I beg to move, That the Patents (Fees Amendment) Order, 1970, a draft of which was laid before this House on 29th October, be approved. The purpose of the Order is to increase the maxima of the fees which may be charged for patents. It is at present impossible to increase the fees of the Patent Office because the existing fees are already up to the statutory maxima. The last Order of this sort was laid in 1961 and the one before that in 1949, so that there are two fairly recent precedents for Orders of this nature.

I think that it has always been accepted on both sides of the House, that the fee-paying branches of the Patent Office should be required to balance their costs with the fees they receive and that there should be no net subsidy from the Exchequer. The fee-paying branches of the Patent Office are the services which deal with the granting and maintenance of patents and the registration and continuance of trade marks and designs. The other activities of the Patent Office are excepted as being the responsibility of the taxpayer and no fees are charged.

The fees were last increased in April and December, 1969, and, as I have said, the level of fees now pertaining is up to the statutory maximum. Nevertheless, despite fairly rapid increases in fees in the past, the Patent Office has been in deficit almost continuously, although it is hoped that there will be a balance achieved, if not slightly better, during 1970. Unless, however, the fees are increased again in the not too distant future, the Patent Office finances are likely to go into deficit. Indeed, the estimate is that on the present level of fees there will be a deficiency of £2 million over the four-year period 1969 to 1972 unless something is done.

The Order does not enable fees to be increased. It merely enables the maxima to be increased. In due course, regulations will be laid before the House to increase the fees. Those regulations will be subject to the negative Resolution procedure in case objection should be taken to them. At this stage, we are merely facilitating the laying of such regulations by laying the Order to increase the maxima which can be charged.

The only point which I should like to draw to the attention of the House or the Order is that a £1 fee is still all that will be permissible for an application for a patent. This is kept at a deliberately very low level so that any inventor, however impecunious, may register a provisional application for a patent and will have one year in which to discover whether he can find a commercial application or a backer for his invention. Thus, nobody can claim that high patent fee levels frighten him from attempting to register his invention and to find sources by which he can exploit it during the period of one year. Otherwise, the remainder of the fee maxima are being quite considerably increased. If any hon. Member is interested, I can, of course, give full details.

It is necessary to increase the maxima because the costs of the Patent Office have been steeply rising. The total cost of the fee-earning branches in 1960 was £1,912,500. By 1968 it had risen to £3,848,000 and the estimate for this year is £4,689,000. The estimate for 1972 is £6,536,000. Therefore, in the 12-year period from 1960 to 1972 there has been an almost three-fold increase in the likely cost of the fee-earning branches.
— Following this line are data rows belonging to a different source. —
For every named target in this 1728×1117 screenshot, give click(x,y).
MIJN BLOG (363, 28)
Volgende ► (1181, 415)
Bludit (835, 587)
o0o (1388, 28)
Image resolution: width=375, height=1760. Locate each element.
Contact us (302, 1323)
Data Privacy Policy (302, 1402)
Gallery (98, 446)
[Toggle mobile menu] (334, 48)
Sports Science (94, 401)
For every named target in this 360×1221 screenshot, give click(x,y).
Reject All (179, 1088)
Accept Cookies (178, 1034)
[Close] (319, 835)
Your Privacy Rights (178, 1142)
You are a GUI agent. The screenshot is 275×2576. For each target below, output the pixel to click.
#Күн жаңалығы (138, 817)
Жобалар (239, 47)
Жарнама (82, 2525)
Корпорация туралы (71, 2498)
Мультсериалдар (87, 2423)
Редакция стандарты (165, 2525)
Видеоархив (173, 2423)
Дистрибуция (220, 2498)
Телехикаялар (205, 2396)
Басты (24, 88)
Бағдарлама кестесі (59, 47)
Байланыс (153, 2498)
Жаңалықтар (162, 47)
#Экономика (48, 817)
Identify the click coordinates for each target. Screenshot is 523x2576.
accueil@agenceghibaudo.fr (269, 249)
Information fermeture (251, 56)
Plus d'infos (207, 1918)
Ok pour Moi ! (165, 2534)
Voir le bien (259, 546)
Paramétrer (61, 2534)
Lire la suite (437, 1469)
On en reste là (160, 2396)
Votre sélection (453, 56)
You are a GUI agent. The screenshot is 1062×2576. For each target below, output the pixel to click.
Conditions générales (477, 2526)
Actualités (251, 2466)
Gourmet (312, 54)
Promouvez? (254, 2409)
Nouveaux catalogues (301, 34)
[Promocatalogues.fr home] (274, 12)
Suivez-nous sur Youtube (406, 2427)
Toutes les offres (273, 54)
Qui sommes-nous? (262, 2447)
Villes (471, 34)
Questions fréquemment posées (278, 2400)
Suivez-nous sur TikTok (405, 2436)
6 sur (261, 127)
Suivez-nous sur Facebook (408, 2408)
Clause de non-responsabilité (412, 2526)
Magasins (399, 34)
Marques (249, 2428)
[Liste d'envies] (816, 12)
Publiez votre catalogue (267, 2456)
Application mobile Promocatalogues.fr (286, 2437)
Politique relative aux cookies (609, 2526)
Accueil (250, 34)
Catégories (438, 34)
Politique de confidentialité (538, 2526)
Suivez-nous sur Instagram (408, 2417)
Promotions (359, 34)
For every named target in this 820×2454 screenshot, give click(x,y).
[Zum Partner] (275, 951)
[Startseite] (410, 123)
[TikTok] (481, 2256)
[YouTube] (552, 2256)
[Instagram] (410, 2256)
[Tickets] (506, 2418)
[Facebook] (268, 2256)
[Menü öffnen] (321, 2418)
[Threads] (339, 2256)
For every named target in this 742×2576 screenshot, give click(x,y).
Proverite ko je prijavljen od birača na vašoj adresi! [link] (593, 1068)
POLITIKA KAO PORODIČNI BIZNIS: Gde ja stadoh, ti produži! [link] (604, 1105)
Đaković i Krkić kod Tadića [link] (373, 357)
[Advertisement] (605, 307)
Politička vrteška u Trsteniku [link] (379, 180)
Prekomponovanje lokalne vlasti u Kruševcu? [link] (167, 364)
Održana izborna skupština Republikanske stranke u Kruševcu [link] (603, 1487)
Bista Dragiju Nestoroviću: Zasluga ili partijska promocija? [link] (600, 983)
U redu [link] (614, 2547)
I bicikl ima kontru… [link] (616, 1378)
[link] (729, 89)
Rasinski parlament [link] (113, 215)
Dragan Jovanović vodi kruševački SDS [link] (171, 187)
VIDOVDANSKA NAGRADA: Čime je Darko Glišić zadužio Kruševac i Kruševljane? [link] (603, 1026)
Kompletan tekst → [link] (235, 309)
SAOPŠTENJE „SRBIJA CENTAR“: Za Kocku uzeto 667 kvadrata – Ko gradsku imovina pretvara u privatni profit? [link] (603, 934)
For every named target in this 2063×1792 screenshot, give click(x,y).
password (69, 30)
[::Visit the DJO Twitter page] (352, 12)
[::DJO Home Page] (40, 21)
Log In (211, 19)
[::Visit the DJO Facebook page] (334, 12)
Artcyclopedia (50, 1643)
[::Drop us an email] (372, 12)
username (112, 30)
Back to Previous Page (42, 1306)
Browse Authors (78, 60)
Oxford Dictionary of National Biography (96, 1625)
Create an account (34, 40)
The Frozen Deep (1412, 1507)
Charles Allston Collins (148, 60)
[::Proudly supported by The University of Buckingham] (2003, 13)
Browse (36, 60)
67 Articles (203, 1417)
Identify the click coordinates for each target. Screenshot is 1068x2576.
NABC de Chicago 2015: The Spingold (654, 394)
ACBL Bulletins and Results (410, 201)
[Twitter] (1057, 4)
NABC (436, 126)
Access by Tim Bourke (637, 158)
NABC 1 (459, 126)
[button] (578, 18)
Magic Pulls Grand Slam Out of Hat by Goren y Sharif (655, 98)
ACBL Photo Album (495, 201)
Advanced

I have been critical of this steep increase in costs in the past, but I am satisfied that there has been a large increase in the amount of business transacted by the Patent Office. I am satisfied that there has been an increase in the productivity and efficiency of the Patent Office during this period.

Nevertheless, the Government are aware of the need to be vigilant in this sphere. An O & M study has been taking place for the last year and the Government are awaiting the report into the scope for mechanisation and improvement in the techniques of the Patent Office. There is also a continuing need for inquiry into the structure and efficiency of the Patent Office and, in this context, perhaps the most important point is for a solution to be found to the problem of accommodation.

At present the Patent Office operates in several buildings. It is clearly unsuitable that this should be so because this operation should be brought together under one roof. We are trying to solve this problem by finding a suitable building in the centre of London where the whole of the staff of the Patent Office can be bought together.

A considerable number of uncertainties lie ahead. There is the question of the Banks Committee which, as the House knows, has reported. The Government will soon be giving their views on the recommendations of that Committee and we hope that in the not too distant future there will be legislation reforming the British system of patents.

In this Order we have moved slightly towards the new fees structure recom- mended by the Banks Committee, so that nothing we are doing today is likely to be in contradiction to the sort of recommendations which that Committee made. We are also watching Continental developments in patents—in particular the proposed European Patent—and what moves the Common Market is making in this direction.

With all these uncertainties ahead, it is impossible for the Government at this stage to make a clear statement of future objectives for the British patents system, nor of methods by which we can keep the costs of the Patent Office under control. I therefore ask the House to approve the Order, which we regard as a holding operation so that we may put up the fees of the Patent Office for the two or three-year period which will intervene before it is possible to bring forward legislation containing final solutions to these problems. I assure the House that the increase will be kept to the minimum and that it is necessary to balance the books of the Patent Office.

Question put and agreed to.

Resolved, That the Patents (Fees Amendment) Order 1970, a draft of which was laid before this House on 29th October, be approved.